Civil Service Classification Appeals Process and Grievance Process

There are two ways you can try to change your classification. One is the ‘appeal’ to a different classification, like appealing from Clerk III to Clerk IV. Or appealing from an Inspector Specialist II to III. You do this when you think your job actually should be rated as a higher classification.

The other route is when you are not grieving for a particular job, but you know that your job, its complexity, in particular, has changed a lot. That is the grievance route. To pursue this, you have to be able to describe, in writing, how your job has changed significantly. Every job changes over time, so if the changes are modest and not significant, the grievance will not have the merit to proceed.

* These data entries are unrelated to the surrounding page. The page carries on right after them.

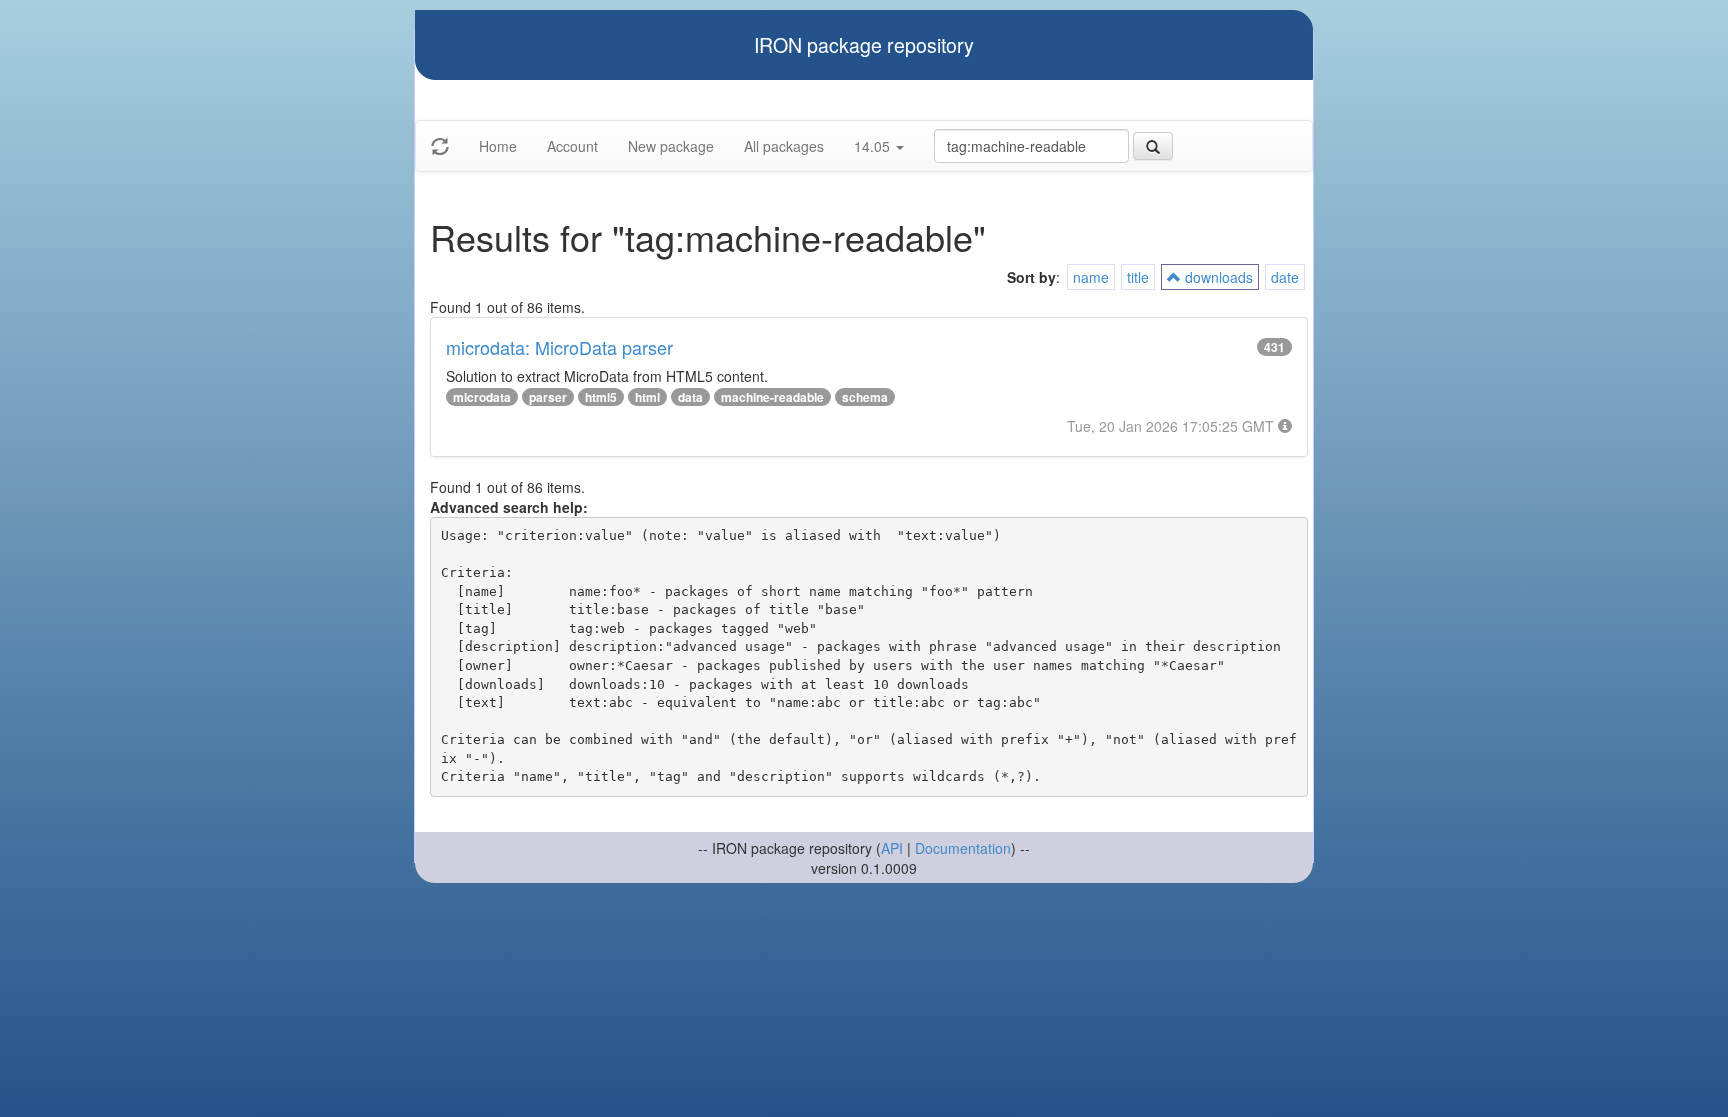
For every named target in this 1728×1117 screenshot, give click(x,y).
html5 (601, 397)
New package (671, 146)
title (1138, 277)
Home (498, 146)
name (1091, 277)
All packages (784, 146)
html (647, 397)
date (1285, 277)
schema (865, 397)
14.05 (874, 146)
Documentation (963, 848)
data (690, 397)
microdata (482, 397)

Here are the steps for each:

CLASSIFICATION APPEAL PROCEDURE

Send your Appeal request to the Public Service Commission, attn. Shelly Hubley, Manager of Classification Public Service Commission, PO Box 943, Halifax NS B3J 2V9 or electronically to: Shellyjoann.hubley@novascotia.ca

At some point, your appeal will come to the top of the agenda of discussions between the Union and the Public Service Commission consultant. That will take several months because there are many older appeals already filed that are outstanding. If the consultant does not agree with your appeal, the Union decides whether or not the Union will proceed to the Classification Appeal Tribunal (see Article 43.03). The decision will be based on your input, the consultant’s findings, and largely comparable with the standards, benchmarks, and other similar jobs.

Note that the appeals are considered based on the existing classification system that is right in the Collective Agreement. Results or pay bands under the BUCR system won’t matter. If your role still does match its own benchmarks better than another set of benchmarks, then you likely won’t have success. If the Union thinks there is a good match between your group and higher benchmarks and jobs, we can go all the way to a Tribunal, which does take months to schedule, and where we may or may not prevail.

GRIEVANCE PROCESS

If you have good examples and documentation of how your job has changed, but you don’t think there is another classification you match, you can consider the grievance route.

  1. Gather your documentation and examples of how your job has changed, like job descriptions, performance appraisals, examples of projects, any duties downloaded on to you from Managers. The change must be significant because every job evolves somewhat over time and this is not sufficient to grieve. Write out examples of the top ways your job has become more complex and more independent and any examples of duties that have been downloaded onto you.
  2. This should be a group effort of those in the classification, yourself, and others.
  3. Raise this information with Management in a meeting that you request on the topic. Ask them whether they agree and whether they will support this request to the Public Service Commission.
  4. Advise the Union of the results of that meeting.